**What to work on**.
(1) In the notes on Unicode in LiveCode, which Unicode encoding form is identified as the one LiveCode implements?
(2) Using the notes on Unicode in LiveCode, decide whether each statement agrees with the text, and support each yes or no with the deciding words quoted from it. (a) Work on Unicode began in the 1980s as a 16-bit encoding system. (b) In a chunk expression, the word "character" is taken to mean double-byte characters. (c) Double-byte fonts usually cannot display Roman-alphabet text.

**Selected extract**.
■ ■ ■
Digital Humanities & Technology 310

Notes on Unicode in LiveCode

In the 1980s work was begun to develop a single, 16-bit (= 2 byte) multilingual character encoding system that can represent nearly all characters used in the major languages of the world. The resulting standard was called Unicode.

What is Unicode?
(from the Unicode consortium web site.)

Unicode provides a unique number for every character,
no matter what the platform,
no matter what the program,
no matter what the language.

Fundamentally, computers just deal with numbers. They store letters and other characters by assigning a number for each one. Before Unicode was invented, there were hundreds of different encoding systems for assigning these numbers. No single encoding could contain enough characters: for example, the European Union alone requires several different encodings to cover all its languages. Even for a single language like English no single encoding was adequate for all the letters, punctuation, and technical symbols in common use.

These encoding systems also conflict with one another. That is, two encodings can use the same number for two different characters, or use different numbers for the same character. Any given computer (especially servers) needs to support many different encodings; yet whenever data is passed between different encodings or platforms, that data always runs the risk of corruption.

Unicode is changing all that!

Unicode provides a unique number for every character, no matter what the platform, no matter what the program, no matter what the language. The Unicode Standard has been adopted by such industry leaders as Apple, HP, IBM, JustSystem, Microsoft, Oracle, SAP, Sun, Sybase, Unisys and many others. Unicode is required by modern standards such as XML, Java, ECMAScript (JavaScript), LDAP, CORBA 3.0, WML, etc., and is the official way to implement ISO/IEC 10646. It is supported in many operating systems, all modern browsers, and many other products. The emergence of the Unicode Standard, and the availability of tools supporting it, are among the most significant recent global software technology trends.

Incorporating Unicode into client-server or multi-tiered applications and websites offers significant cost savings over the use of legacy character sets. Unicode enables a single software product or a single website to be targeted across multiple platforms, languages and countries without re-engineering. It allows data to be transported through many different systems without corruption.

There is a good general introduction to Unicode that is not overly technical on the SIL International web site.

Do the Exercise "Exploring Unicode ".


Useful Information for Using Unicode in LiveCode

Definitions

ASCII
American Standard Code for Information Interchange.
character
A single text symbol: a letter, number, punctuation mark, or control character. Characters can be single-byte or double-byte (Unicode).
When using the word “character” in a chunk expression, single-byte characters are assumed.
unicode
A standard for representing all characters from all known writing systems in a single character set. There are three encoding forms that are part of the Unicode specification: UTF-8 (single-byte), UTF-16 (two-byte) and UTF-32 (four-byte). UTF-16 is the most commonly-implemented form (and the form implemented in LiveCode.)
double-byte font
A font in which each character is represented by 2 bytes. Languages such as Japanese, Chinese, and Korean, which contain more symbols than can be represented by 256 code points, require double-byte character sets.
Double-byte fonts usually also contain a full complement of alphabetic characters occupying the first 256 positions in the font, so you can display Roman-alphabet text and non-Roman text using the same font.
■ ■ ■
**Listed entries**.
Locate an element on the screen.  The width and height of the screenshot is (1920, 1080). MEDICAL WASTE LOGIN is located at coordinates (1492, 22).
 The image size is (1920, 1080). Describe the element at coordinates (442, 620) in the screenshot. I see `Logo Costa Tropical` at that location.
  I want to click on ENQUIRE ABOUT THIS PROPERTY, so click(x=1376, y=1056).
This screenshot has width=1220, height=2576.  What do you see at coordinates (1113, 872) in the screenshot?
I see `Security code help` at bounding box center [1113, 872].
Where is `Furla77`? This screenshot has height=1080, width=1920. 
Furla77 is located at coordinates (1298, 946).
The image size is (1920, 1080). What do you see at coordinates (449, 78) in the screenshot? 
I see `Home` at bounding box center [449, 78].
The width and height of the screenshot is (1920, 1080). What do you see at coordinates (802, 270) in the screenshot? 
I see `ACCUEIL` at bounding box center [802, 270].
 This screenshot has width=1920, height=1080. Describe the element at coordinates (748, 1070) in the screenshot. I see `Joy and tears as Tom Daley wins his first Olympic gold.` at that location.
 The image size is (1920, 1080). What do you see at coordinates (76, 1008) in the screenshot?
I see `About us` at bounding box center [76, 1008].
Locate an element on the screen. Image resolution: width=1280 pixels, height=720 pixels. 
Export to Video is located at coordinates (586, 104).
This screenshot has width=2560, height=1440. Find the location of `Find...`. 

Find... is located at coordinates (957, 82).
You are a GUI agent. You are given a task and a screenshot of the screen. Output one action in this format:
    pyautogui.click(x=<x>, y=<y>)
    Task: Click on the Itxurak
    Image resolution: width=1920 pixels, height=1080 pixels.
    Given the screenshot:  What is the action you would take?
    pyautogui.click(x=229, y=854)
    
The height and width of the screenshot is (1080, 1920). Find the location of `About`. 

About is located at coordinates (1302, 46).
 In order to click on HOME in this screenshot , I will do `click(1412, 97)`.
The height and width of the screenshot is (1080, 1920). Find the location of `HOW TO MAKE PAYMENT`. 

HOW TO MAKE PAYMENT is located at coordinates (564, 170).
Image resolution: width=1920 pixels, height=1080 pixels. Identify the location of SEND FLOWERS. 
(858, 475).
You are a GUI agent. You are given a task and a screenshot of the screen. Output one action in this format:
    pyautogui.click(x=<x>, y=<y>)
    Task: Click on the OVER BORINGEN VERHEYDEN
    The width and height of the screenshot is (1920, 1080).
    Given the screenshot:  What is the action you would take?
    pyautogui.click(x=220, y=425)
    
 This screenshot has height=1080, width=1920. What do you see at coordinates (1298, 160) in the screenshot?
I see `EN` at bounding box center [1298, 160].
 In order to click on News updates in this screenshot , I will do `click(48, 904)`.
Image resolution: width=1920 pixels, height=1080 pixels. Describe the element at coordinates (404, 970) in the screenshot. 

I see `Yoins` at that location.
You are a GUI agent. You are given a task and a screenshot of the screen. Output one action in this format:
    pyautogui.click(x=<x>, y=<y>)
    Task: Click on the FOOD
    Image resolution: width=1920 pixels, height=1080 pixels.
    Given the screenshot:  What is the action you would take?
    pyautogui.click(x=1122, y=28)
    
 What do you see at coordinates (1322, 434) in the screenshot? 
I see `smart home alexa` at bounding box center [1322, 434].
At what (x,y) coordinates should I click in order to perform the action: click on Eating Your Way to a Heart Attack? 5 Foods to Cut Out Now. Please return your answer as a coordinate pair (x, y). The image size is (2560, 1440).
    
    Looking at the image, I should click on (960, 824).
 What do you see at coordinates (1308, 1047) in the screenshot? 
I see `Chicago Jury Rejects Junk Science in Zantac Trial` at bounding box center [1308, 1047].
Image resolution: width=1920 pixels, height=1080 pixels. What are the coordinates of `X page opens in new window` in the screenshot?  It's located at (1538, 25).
■ ■ ■
**Answers for this exercise**.
(1) UTF-16

(2)
(a) Yes: "In the 1980s work was begun to develop a single, 16-bit (= 2 byte) multilingual character encoding system"
(b) No: "When using the word “character” in a chunk expression, single-byte characters are assumed."
(c) No: "so you can display Roman-alphabet text and non-Roman text using the same font."